Natural Monopoly is the system in which a monopoly exists due to naturally occurring conditions. It makes the organization the sole provider of certain products with no other competitors in the entire market. This can occur due to high initial costs or the inability to acquire certain raw materials or technology in a specific location. These barriers can restrict the entry of new companies to enter into the market. There are both Advantages and Disadvantages of Natural Monopoly from the standpoint of companies and consumers.
These companies are usually regulated to ensure consumer protection against this kind of monopoly. Power Grids is one of the best examples of a natural monopoly as establishing new grids is impossible in the exact location. In this type of monopoly, the company is the only provider of products, services or raw materials. This monopoly doesn’t arise due to any unfair practice, but it occurs due to various restrictions on availability. The limitations and possibilities of this system lead many thinkers to consider different pros and cons of natural monopoly.
The government-controlled entities such as defence, railways, etc., are examples of natural monopoly. Also, in cases where a large company can provide goods at a cheaper price than any small competitor, this situation prevails. Here are few notable advantages of a natural monopoly and why it should remain in the system.
Since the sole efficient provider of goods and services is one, the possibility of duplicate products decreases. The consumers can then get authentic products in the market, and the choice of products is limited, so the hassle of choosing the right product is not there.
Due to the only supplier, the price of a product is controlled and maintained by a single entity. Usually, the firm is regulated to ensure that the consumers are not exploited due to the firm's monopoly. Usually, natural monopoly is found in government-owned organizations that are intended to favour consumers.
The firm has nothing to fear about their sales or marketing, and the complete focus can be shifted to provide better quality for their customers. In addition, it can lead to better research facilities within the organization, which can regularly work in the research field and get better quality and technology.
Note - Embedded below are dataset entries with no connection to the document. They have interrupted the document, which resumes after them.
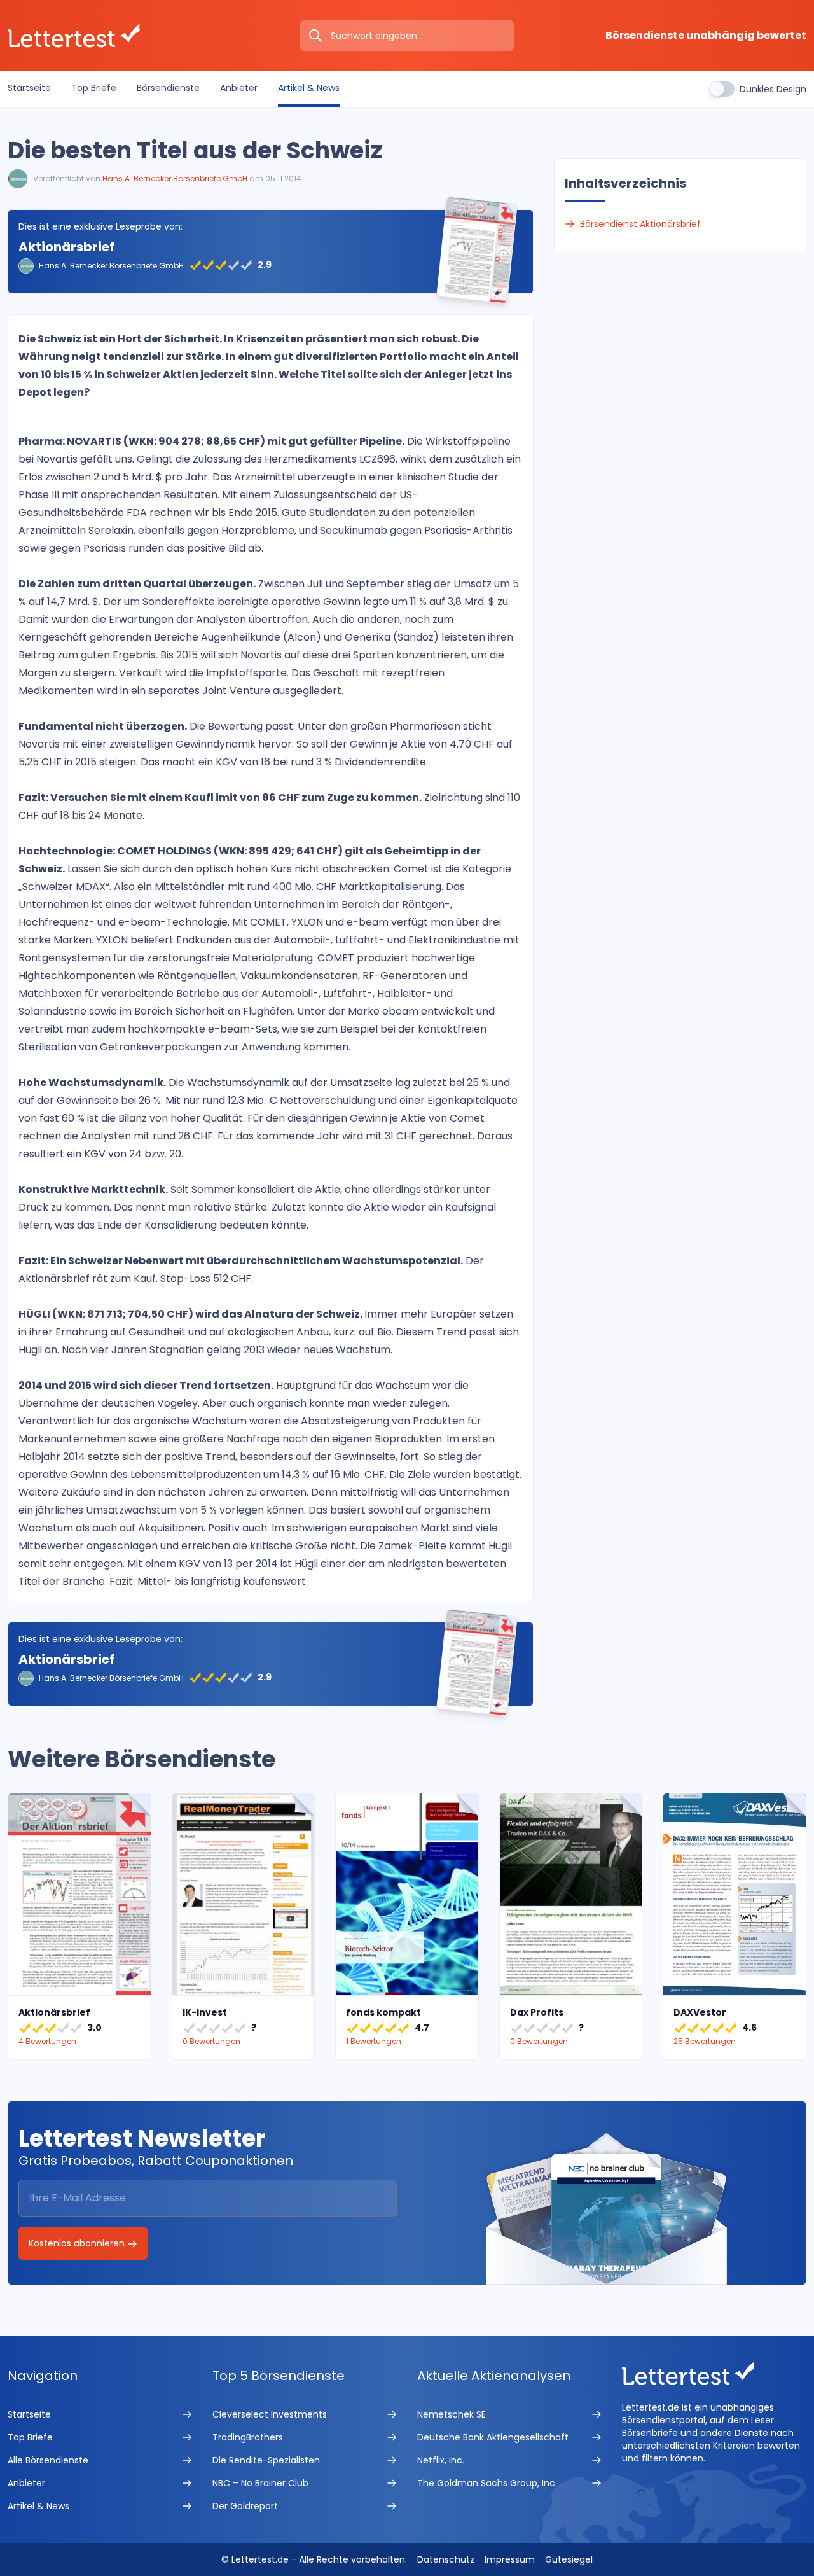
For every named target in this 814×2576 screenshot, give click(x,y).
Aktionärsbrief (66, 247)
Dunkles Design (773, 89)
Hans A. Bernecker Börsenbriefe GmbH (174, 178)
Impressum (510, 2559)
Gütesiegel (569, 2559)
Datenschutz (445, 2559)
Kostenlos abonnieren (78, 2243)
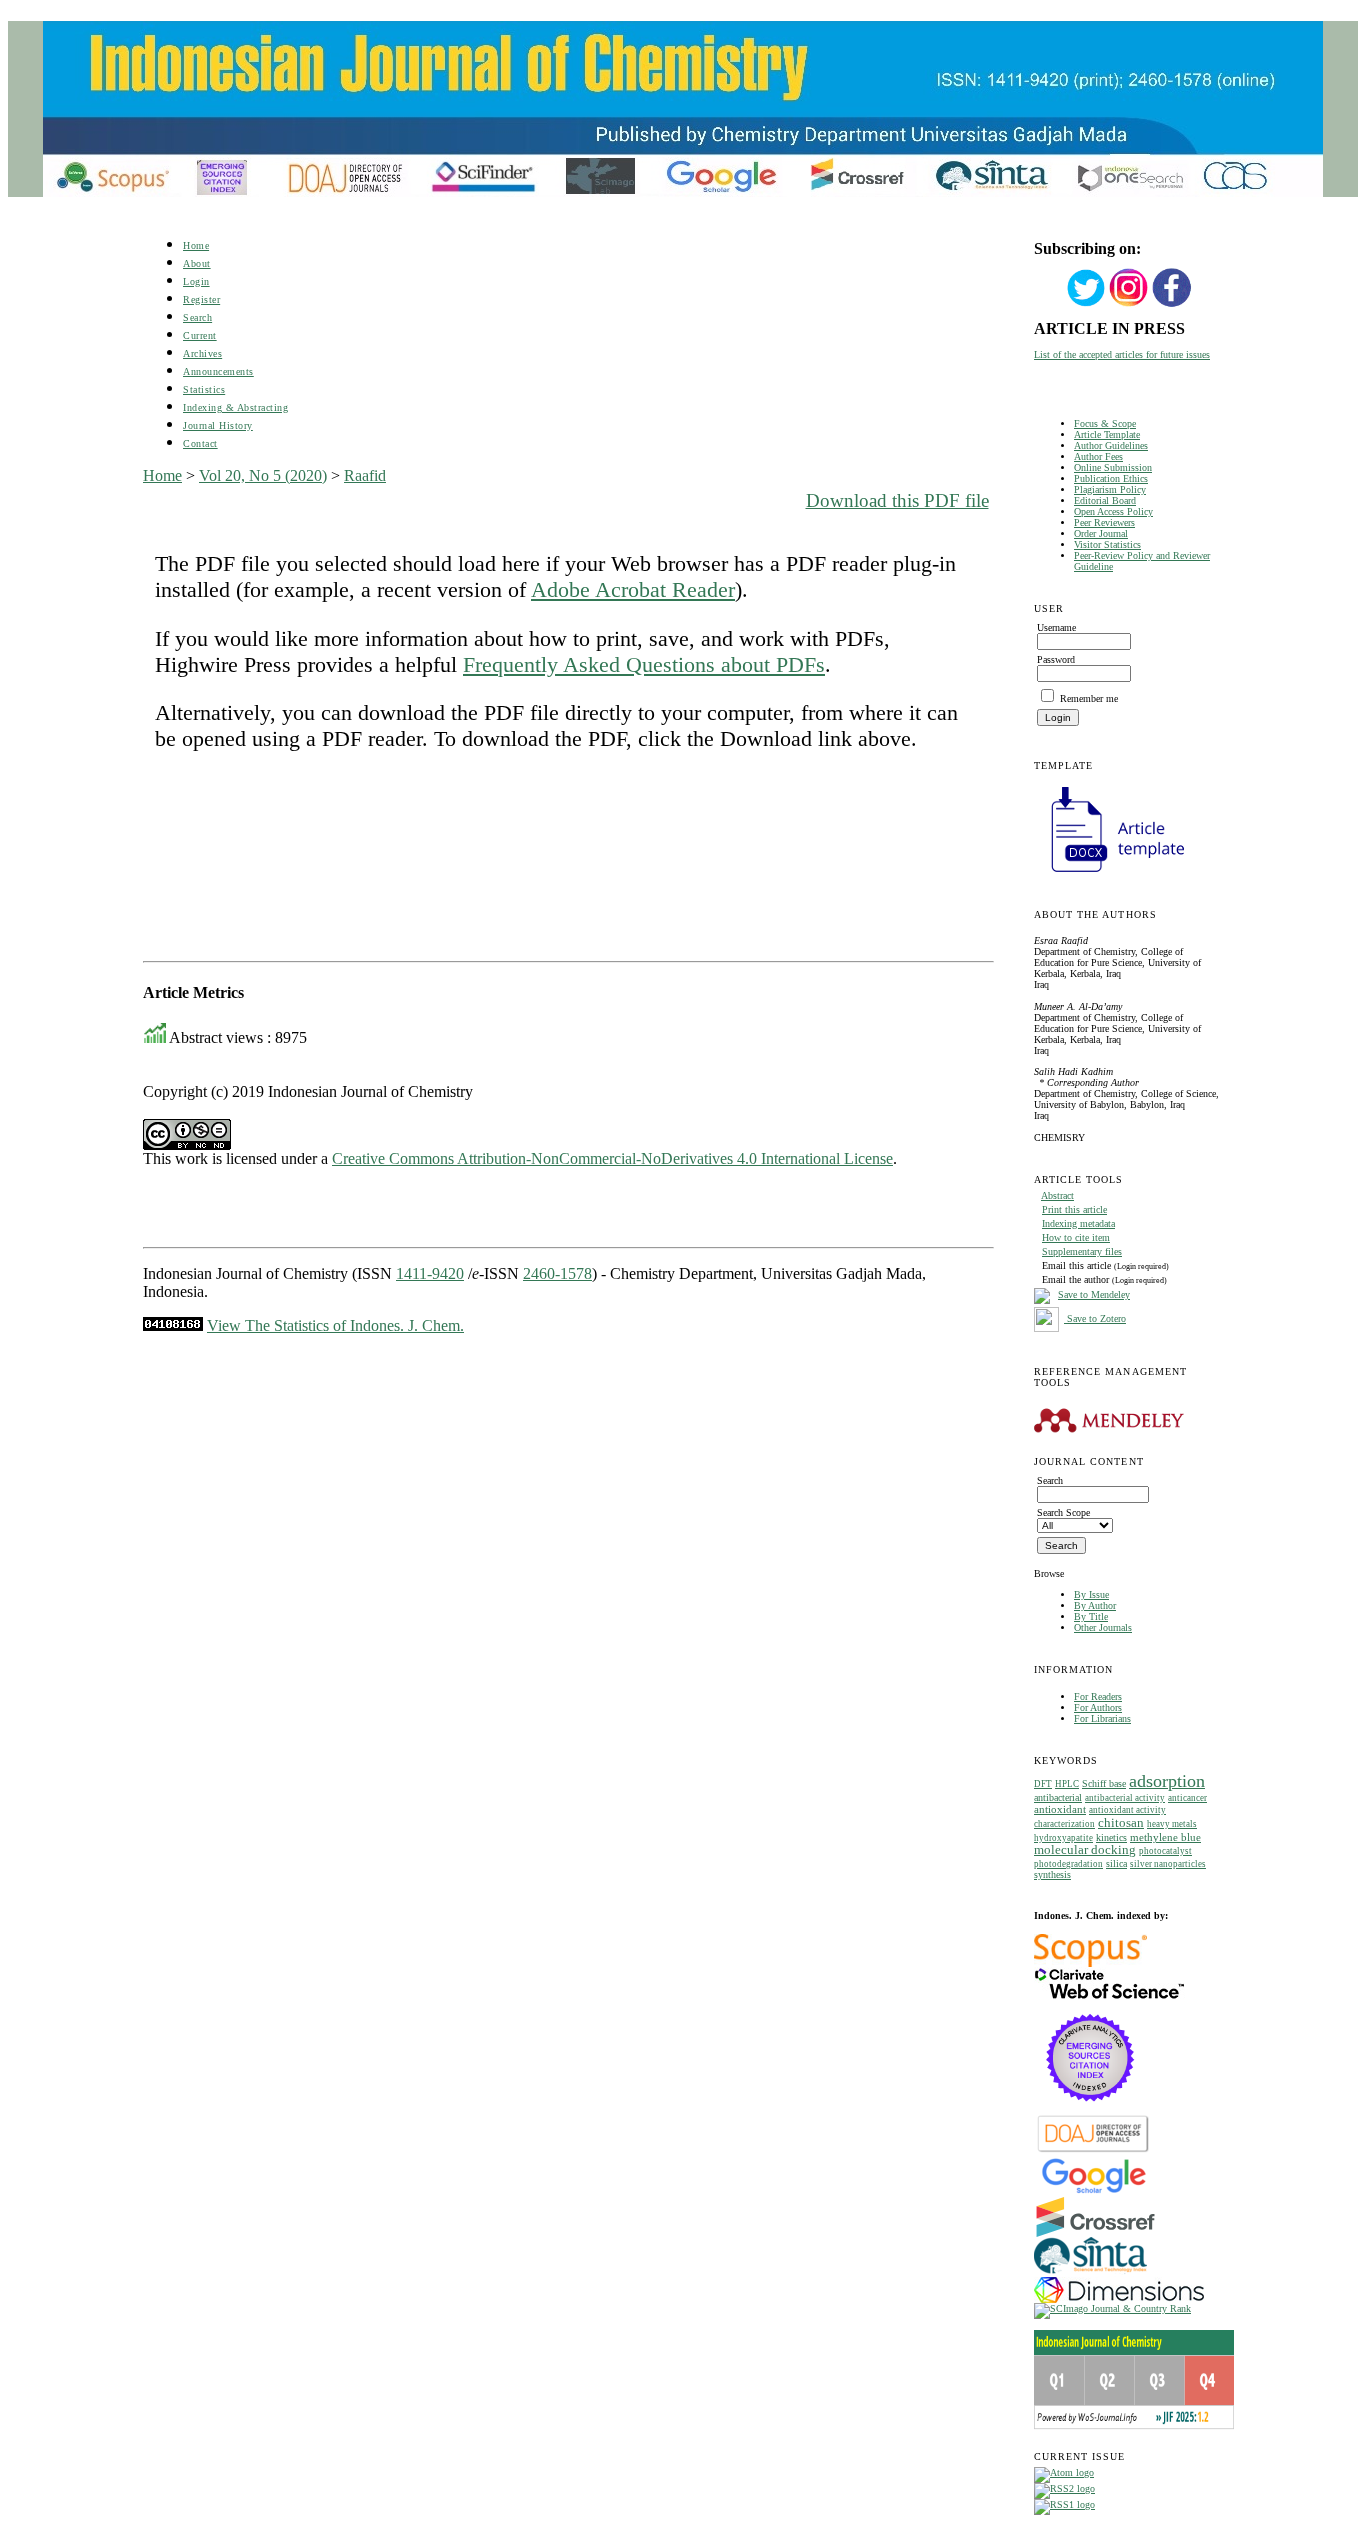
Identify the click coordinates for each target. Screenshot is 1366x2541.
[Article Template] (1109, 874)
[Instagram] (1129, 304)
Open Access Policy (1113, 511)
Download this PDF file (897, 500)
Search (197, 317)
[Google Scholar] (1093, 2191)
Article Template (1107, 434)
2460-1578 (557, 1273)
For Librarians (1102, 1718)
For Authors (1098, 1707)
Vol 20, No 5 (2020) (263, 475)
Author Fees (1098, 456)
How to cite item (1076, 1237)
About (197, 263)
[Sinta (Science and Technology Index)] (1090, 2273)
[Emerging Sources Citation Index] (1090, 2111)
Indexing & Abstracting (235, 407)
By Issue (1091, 1594)
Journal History (218, 425)
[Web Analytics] (173, 1325)
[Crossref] (1095, 2233)
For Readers (1098, 1696)
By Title (1091, 1616)
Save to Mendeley (1094, 1294)
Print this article (1074, 1209)
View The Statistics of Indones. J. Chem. (335, 1325)
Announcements (218, 371)
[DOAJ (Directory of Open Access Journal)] (1093, 2150)
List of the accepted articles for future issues (1122, 354)
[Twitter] (1086, 304)
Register (201, 299)
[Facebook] (1172, 304)
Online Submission (1113, 467)
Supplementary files (1082, 1251)
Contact (200, 443)
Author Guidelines (1111, 445)
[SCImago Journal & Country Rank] (1112, 2308)
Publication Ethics (1111, 478)
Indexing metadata (1078, 1223)
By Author (1095, 1605)
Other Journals (1103, 1627)
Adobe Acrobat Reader (633, 589)
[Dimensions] (1119, 2299)
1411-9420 (430, 1273)
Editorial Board (1105, 500)
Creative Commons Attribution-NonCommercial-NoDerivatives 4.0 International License (612, 1158)
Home (196, 245)
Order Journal (1101, 533)
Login (196, 281)
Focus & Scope (1105, 423)
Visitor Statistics (1107, 544)
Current (200, 335)
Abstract (1057, 1195)
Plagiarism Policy (1110, 489)
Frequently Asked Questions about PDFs (644, 664)
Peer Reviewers (1104, 522)
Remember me (1089, 698)
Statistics (204, 389)
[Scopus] (1090, 1963)
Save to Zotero (1095, 1318)
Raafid (365, 475)
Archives (202, 353)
The organization where a natural monopoly exists are large most of the time, and hence the output and profits are also high. Moreover, since the entire population of the area has no other means of getting those services or products, they are permanent consumers, and the firm's profits are always increasing.
If there are no other means, the consumer can get the same services; the whole responsibility is on the firm to provide the population. This leads to larger output for the entire population as the sales are very high in monopolies. The infrastructure is also developed for high output capacity. This means that companies can eventually generate larger output, one of the sought advantages of natural monopoly.
Usually, a monopoly is considered harmful for the market as it leads to the discrimination of consumers and shifts the power of price control and supply to few. But naturally occurring monopoly is usually due to concrete reasons, but still, there are few disadvantages of natural monopoly.
In order to ensure that the firm does not use unfair practices to increase its profits, it has to be regulated by the government or business regulatory authorities. If it is not done, the firm can restrict the supply and increase prices to any range whatever they want.
As discussed, the reason behind this monopoly can be the high initial cost involved in starting a firm. Due to this, small businesses are not capable of creating and maintaining such organizations, and only the government or wealthy people can invest such money. The inability to incur higher initial costs is one of the common disadvantages of the natural monopoly for small business owners.
Even after the regulations, the firms are free to bargain the price offered to the public, and regular increases in prices are often seen. Consumers have to live with this discrimination if they have to use the services, and mostly the benefits are essential such as electricity or airlines.
Consumers are bound to a single product or service and are not able to make choices for them. Whatever quality the firm serves, the consumer has to accept as the possibility of shifting to other similar products is not there. This also leads to low quality of products and services.
Although the scope of improvements is high as research can be done for better quality and new techniques, many organizations are not involved with the upgrades. The same traditional methods are used for a significant period, and no efforts are put up to provide better quality.
Conclusion on Pros and Cons of Natural Monopoly
It doesn’t occur due to any false practice or situation created by people trying to make profits, but instead, it occurs due to certain unavoidable conditions. The governments usually approach these kinds of firms and take preventive measures to ensure their existence. A competitive market is always better than a monopoly as there are several choices, and the prices are also competitive.
A natural monopoly exists in a market if a single firm can serve that market at a lower cost than any combination of two or more firms.
Water and sewage services, electricity transmission and distribution, and energy delivery are examples of natural monopolies in the utility sector. The utility monopolies provide water, sewer service, electricity transmission, and energy distribution such as retail natural gas transmission to towns. Furthermore, having utilities as natural monopolies may benefit society.
Because it can provide a specific service or product at a cost far lower than any prospective competitor and in bulk to meet the demand of an entire market, a natural monopoly may operate unchecked in the market. A natural monopoly can more efficiently serve the whole market than any single or group of businesses.
A disadvantage is either the cost for consumers will be higher than what it would be with multiple suppliers competing to drive down costs, or there may not be enough incentive for a private company to enter into an industry. For example, in most cases, it would be hard for a company to enter into the natural gas delivery industry because of low-profit margins and intense competition from other companies already serving the market.